Os membros do Conselho Municipal de Baltimore disseram na segunda-feira que iriam realizar uma série de audiências sobre a resposta do governo municipal à epidemia de overdose, após um exame do The New York Times e do The Baltimore Banner.

Os comitês de segurança e saúde pública anunciaram que se reuniriam pelo menos quatro vezes sobre o tema nos próximos meses, a partir de julho.

“No final das contas, queremos salvar vidas”, vereador Mark Conway, presidente do comitê de segurança pública, em entrevista na semana passada. “Se fingirmos que está tudo bem, nunca faremos nenhuma mudança e acho que isso seria um erro.”

O exame, publicado no mês passado pelo The Times e The Banner, concluiu que as overdoses em Baltimore – provocadas pela introdução do fentanil no fornecimento de medicamentos – estavam a matar pessoas a uma taxa nunca antes vista numa grande cidade americana.

A taxa de mortalidade de Baltimore de 2018 a 2022 foi quase o dobro da de qualquer outra grande cidade, uma estatística que vários líderes importantes, incluindo o prefeito Brandon Scott, não sabiam até que os repórteres lhes contaram. Quase 6.000 pessoas foram mortas nos últimos seis anos.

A cidade já teve uma estratégia agressiva de prevenção de overdose, mas à medida que as autoridades se preocupavam com outras crises, alguns dos seus esforços estagnaram, concluiu o exame.

Na entrevista da semana passada, Conway também disse que iria explorar a possibilidade de alterar o orçamento da cidade para investir mais dinheiro na prevenção de overdose, embora tenha dito que não estava claro até que ponto tais mudanças seriam viáveis.

Em Baltimore, o prefeito redige o orçamento da cidade, mas a Câmara Municipal pode votar para cortar ou aumentar o financiamento para programas.
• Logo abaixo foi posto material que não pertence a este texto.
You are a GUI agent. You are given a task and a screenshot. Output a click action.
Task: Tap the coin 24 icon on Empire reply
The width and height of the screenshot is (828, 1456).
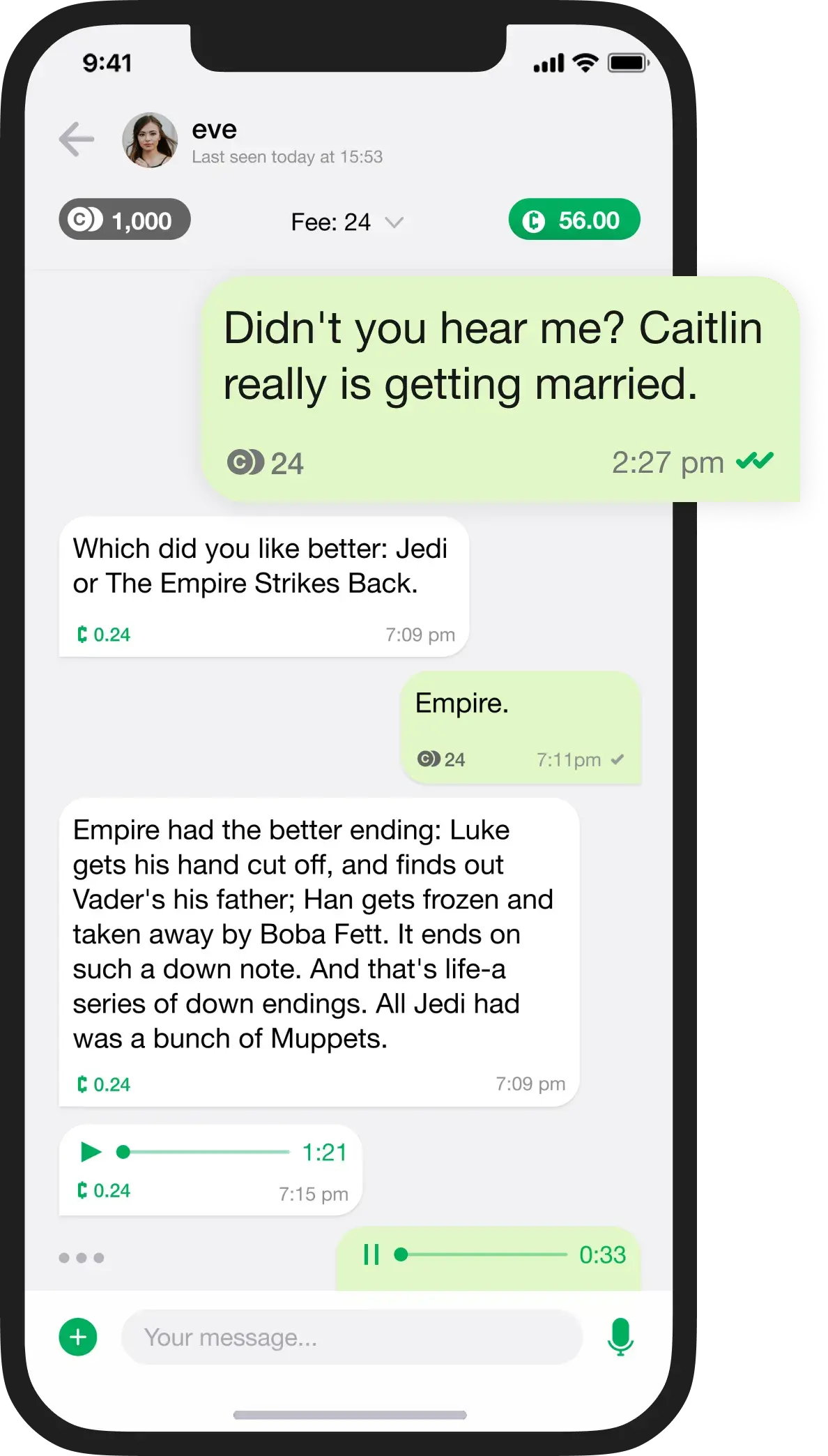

As autoridades financeiras alertaram que há flexibilidade limitada no orçamento de 4,1 mil milhões de dólares. No ano passado, as mudanças do conselho afectaram menos de 1 por cento do orçamento.

As overdoses foram mencionadas com moderação na proposta orçamentária inicial do Sr. Scott, que incluía US$ 500.000 para expandir os serviços clínicos e o tratamento com buprenorfina pelo Departamento de Saúde, “financiando totalmente” a unidade de serviço médico de emergência do Corpo de Bombeiros e “mantendo o nível atual de serviço” para equipe de atendimento clínico da Secretaria de Saúde.

Na segunda-feira, porém, a cidade anunciou um acordo de US$ 45 milhões com a empresa farmacêutica Allergan, uma das mais de uma dúzia de empresas que processou, acusando-as de ajudar a alimentar a crise da dependência de opiáceos. Maryland já havia feito um acordo com as empresas, mas os líderes municipais optaram por sair do acordo estadual para prosseguir com seu próprio caso. Milhões de dólares são destinados no acordo da cidade para programas específicos que ajudam pessoas que lutam contra o vício.

O processo contra outras empresas será julgado em setembro.

Conway disse que não permitiria testemunho público na audiência, num esforço para “não comprometer” o litígio em curso de Baltimore com outras empresas farmacêuticas.

“Procuro que a cidade explique simplesmente onde estamos, e não como chegamos aqui”, disse Conway.

A vereadora Danielle McCray, presidente do comitê de saúde, não respondeu a um pedido de comentário.

Questionado na semana passada sobre o potencial de audiências, o prefeito Scott disse que seu governo “saúda a supervisão”.

Prefeito Brandon ScottCrédito…Sarahbeth Maney/The New York Times

Nas três semanas desde que o exame do Times/Banner foi publicado, as autoridades municipais foram repetidamente questionadas durante as reuniões do comité do Conselho Municipal sobre a sua resposta às overdoses.

Eles apontaram vários passos que estão tomando, incluindo o plano para criar um gabinete de coordenação de opiáceos para gerir o dinheiro do acordo e uma base de dados de “estatísticas de opiáceos” para rastrear as mortes por overdose.

Dr. Ihuoma Emenuga, comissário de saúde de Baltimore.Crédito…Jessica Gallagher/The Baltimore Banner, para o The New York Times

“O lado positivo do artigo, por mais desconfortável que fosse, era que ele dava muita atenção aos desafios que enfrentamos na cidade”, disse o comissário de saúde da cidade, Dr. Ihuoma Emenuga, na quinta-feira, acrescentando que seu departamento viu mais pessoas se aproximando após a reportagem e procurando maneiras de apoiar os esforços da cidade. “Veremos mais recursos, veremos mais atenção e veremos uma mudança de rumo nisso.”

Lillian Reed e Meredith Cohn contribuíram com reportagens.